The European Union, the European Central Bank, and the International Monetary Fund form the troika which decides whether Greece gets the bailout money it desperately needs to stave off default on billions of dollars in debt.
This weekend, the troika didn't sound happy. It upped the pressure on the Greeks to take their austerity measures even further. In order to get the bailout money, Greece agreed to targets on its budget deficits, which it has failed to achieve.
We spoke with economic consultant, and the man behind the blog The Street Light, Kash Mansori. He said that the IMF is there to analyze Greece's financial situation in order for the EU and ECB to decide whether to give Greece more money. The EU and ECB are Greece's largest creditors. If Greece doesn't get the next tranche of bailout money, then default is practically guaranteed.
Just how angry are the Greeks about their situation? Let's quote the finance minister, Evangelos Venizelos: "It is very crucial that Greece protects itself in such tense conditions. We should not allow ourselves to become the scapegoat or the easy excuse that will be used by European and international institutions in order to hide their inability to manage the crisis."
The Greeks, in other words, are not happy about all this outside pressure to make even bigger budget cuts when their economy is likely to shrink by more than 5 percent this year.

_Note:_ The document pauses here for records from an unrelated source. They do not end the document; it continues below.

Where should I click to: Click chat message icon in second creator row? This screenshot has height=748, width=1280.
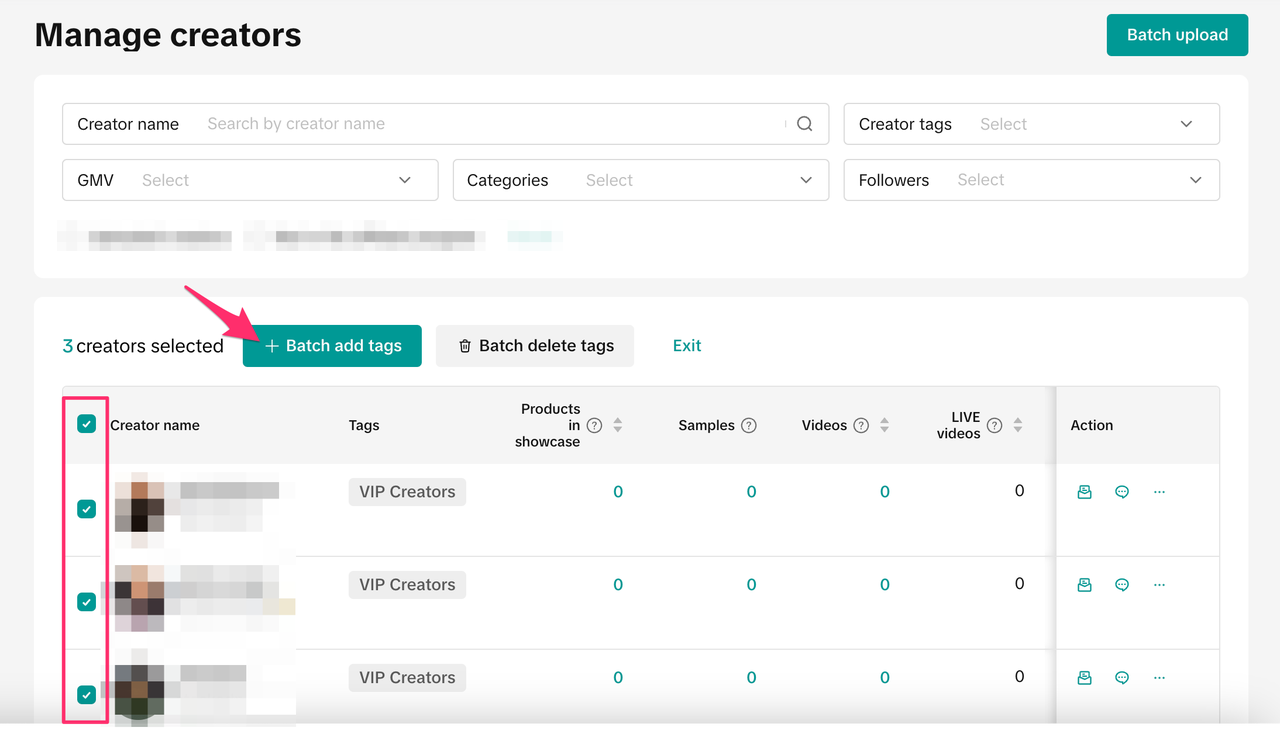(x=1122, y=585)
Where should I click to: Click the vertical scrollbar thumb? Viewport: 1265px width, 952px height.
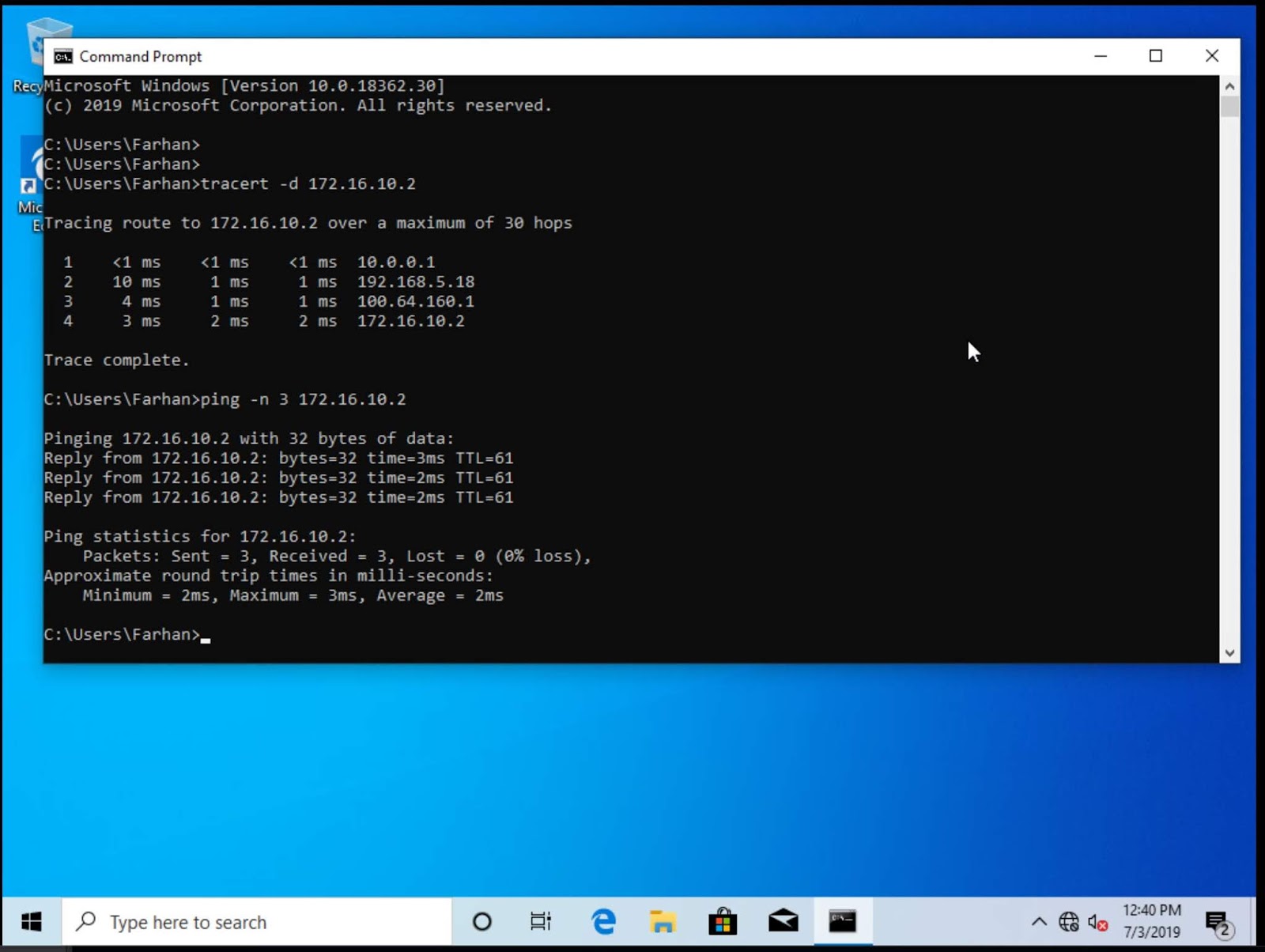[x=1229, y=108]
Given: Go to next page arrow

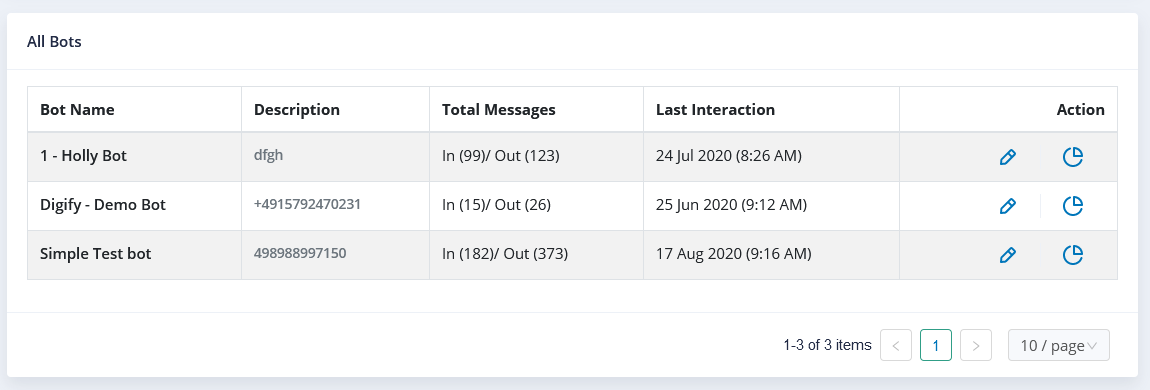Looking at the screenshot, I should [x=975, y=345].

Kash Mansori said he feels some sympathy for the Greeks. He noted that, yes, the Greek government is responsible for most of its budget problems, but Mansori said that since the crisis began, Greece has tried to implement required austerity measures. And he added that while the rest of Europe has dithered - and dithered some more - over Greece's sovereign debt, the Greek people have suffered. So Greece resents the rest of Europe, while the rest of Europe - especially Germany - resents having to bail out what they see as their profligate neighbor.
The Pirate Party is a minor political movement in Germany that runs on a platform of internet liberation. These freebooters won quite a haul in regional elections in Berlin this weekend, compared to Chancellor Angela Merkel's coalition partners the Free Democrats. The Pirates got 9 percent of the vote while the Free Democrats' share fell to 2 percent: not enough to qualify for any seats in Berlin's local legislature.
It's more proof that Ms. Merkel is going to find it tough to keep Greece afloat in the face of growing domestic disenchantment with both the situation in Greece and Germany's inclusion in the Eurozone. Kash Mansori said that this regional election sends Merkel the message that Germans don't want to continue down the path of paying to bail out Greece and the other troubled EU nations.